Beike: Practice of Cost Reduction and Efficiency Improvement Based on the Real-time Dictionary Service of OceanBase Database
Beike, operated by KE Holdings Inc., is an industry-leading digital housing service platform in China. It is committed to promoting the digitalization and intelligentization of China's housing service industry, aiming at pooling and empowering resources to provide Chinese families with all-in-one, premium, and efficient services, from new home and resale transactions to leasing, decoration, local life, and handyman services.
Beike needed a real-time dictionary service to precisely deduplicate a great number of its business metrics in real time. This posed high requirements on the storage service, which must handle read/write operations of over 100,000 records per second, ensure data persistence, and guarantee data uniqueness. Considering the characteristics of the adopted storage system and Beike’s business needs, Beike shortlisted candidates and chose OceanBase Database over HBase. After deploying OceanBase Database, Beike achieved higher query performance and stability, while cutting down on both hardware and O&M costs.
Build a Real-time Dictionary Service to Solve the Bottleneck of Precise Deduplication
When it comes to data analytics, the COUNT DISTINCT function is often used to get the exact count of unique values for precise deduplication. Many business metrics of Beike, such as the number of accompanied visits, number of clients, daily active users (DAU), and monthly active users (MAU), rely on the precise deduplication service. For any online analytical processing (OLAP) engine worth its salt, supporting unique value counting for precise deduplication is a must-have feature.
A conventional database performs the counting flexibly based on raw data, keeping all the details. This method, however, is a real resource hog due to multiple data shuffles during a query. When dealing with high-cardinality data, its performance can go through the floor. To tackle this issue, big data folks often turn to approximate methods, such as HyperLogLog and Count-Min Sketch. These methods consume fewer computing resources, but they introduce approximation errors and do not support the counting. Bitmap is another popular trick for achieving precise deduplication. The idea is simple. Each element of the details is mapped to a bit in a bitmap. The bit value is 1 if the element exists, and 0 if it doesn't. When you need to perform the counting, just count the number of bits set to 1 in the bitmap. But here's the catch - this bitmap-based method only works with integer fields. If you want to perform the bitmap-based counting on other data types, such as strings, you'll need to build a global dictionary to map non-integer data to integers.
To support fast counting for non-integer data in real time, a real-time dictionary service is required, so that it converts non-integer data into unique integers in Flink jobs, and stores them in a downstream OLAP engine, such as StarRocks. Then, the OLAP engine, which supports the bitmap-based counting, can do the job.

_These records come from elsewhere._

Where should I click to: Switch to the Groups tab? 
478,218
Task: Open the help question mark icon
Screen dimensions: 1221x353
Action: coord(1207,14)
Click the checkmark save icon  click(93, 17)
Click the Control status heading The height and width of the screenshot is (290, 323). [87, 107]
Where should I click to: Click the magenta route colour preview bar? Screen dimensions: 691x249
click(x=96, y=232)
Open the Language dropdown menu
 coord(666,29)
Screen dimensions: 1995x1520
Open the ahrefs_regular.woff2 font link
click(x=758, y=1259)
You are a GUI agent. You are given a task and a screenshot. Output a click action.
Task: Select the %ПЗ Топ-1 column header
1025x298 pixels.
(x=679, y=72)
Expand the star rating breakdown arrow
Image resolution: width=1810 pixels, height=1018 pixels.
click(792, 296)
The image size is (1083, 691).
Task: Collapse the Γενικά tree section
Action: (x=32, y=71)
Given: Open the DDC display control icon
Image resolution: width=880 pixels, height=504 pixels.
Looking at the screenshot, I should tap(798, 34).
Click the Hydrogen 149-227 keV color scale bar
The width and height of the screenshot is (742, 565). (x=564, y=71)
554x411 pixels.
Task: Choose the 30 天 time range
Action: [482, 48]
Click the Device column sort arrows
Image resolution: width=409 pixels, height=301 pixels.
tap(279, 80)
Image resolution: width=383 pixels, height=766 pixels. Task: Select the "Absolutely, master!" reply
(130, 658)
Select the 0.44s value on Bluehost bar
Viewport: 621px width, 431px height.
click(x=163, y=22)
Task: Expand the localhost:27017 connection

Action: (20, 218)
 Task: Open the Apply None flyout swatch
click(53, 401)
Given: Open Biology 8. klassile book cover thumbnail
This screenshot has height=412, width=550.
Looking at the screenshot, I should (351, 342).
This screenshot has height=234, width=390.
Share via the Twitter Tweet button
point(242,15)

In a nutshell, the real-time dictionary service is basically a translator that maps non-integer data to integers in real-time data streams. Here's what it does:
-
Receives non-integer data (key) from the caller and returns corresponding integers (key:value)
-
Ensures that the same key always gets the same value, keeping data persistent and unique
Since it's used in real-time data streams, the service needs to be lightning-fast with minimal latency in response to the caller.
The following figure shows the role of the real-time dictionary service in a data processing flow. During the real-time extract-transform-load (ETL) process, Flink calls the dictionary service, feeds in the raw data, gets the corresponding dictionary values, makes the swap, and writes the mapped values to the OLAP engine.
The dictionary service consists of computing and storage layers. The computing layer handles dictionary registration, data queries, and data processing, and interacts with the caller and the storage layer. The storage layer stores dictionary data and provides query services.
1. Computing layer
This layer handles dictionary registration and generation.
Dictionary registration: String fields must register with the dictionary, and each field gets its own dictionary table in the storage service. Dictionary data is stored and queried based on dictionary tables.
Dictionary generation: The caller gets dictionary values corresponding to their raw values using the dictionary ID and raw value list. The following figure shows the three steps of a query: 1) query the dictionary table based on the raw value list to get the mapped values, 2) generate new dictionary values for any nonexistent raw values, and 3) return results obtained in steps 1 and 2.
2. Storage layer
This layer handles dictionary data storage and queries and plays a fundamental role in enabling the dictionary service. The storage service needs rock-solid reliability to prevent data loss and duplication, plus the muscle to read/write over 100,000 data rows per second with low latency. Picking the right storage service is arguably a make-or-break factor.
Select a Real-Time Dictionary Storage Service to Prevent Data Loss or Duplication
To meet the storage requirements of the real-time dictionary service, the storage service must be able to read/write over 100,000 data rows per second, support data persistence, and guarantee data uniqueness. Data persistence and data uniqueness matter the most because the storage service must ensure zero data loss and zero data duplication (one key corresponding to multiple values, or the other way around). Given the characteristics of Beike's legacy storage system and its business needs, HBase and OceanBase Database were tested and compared.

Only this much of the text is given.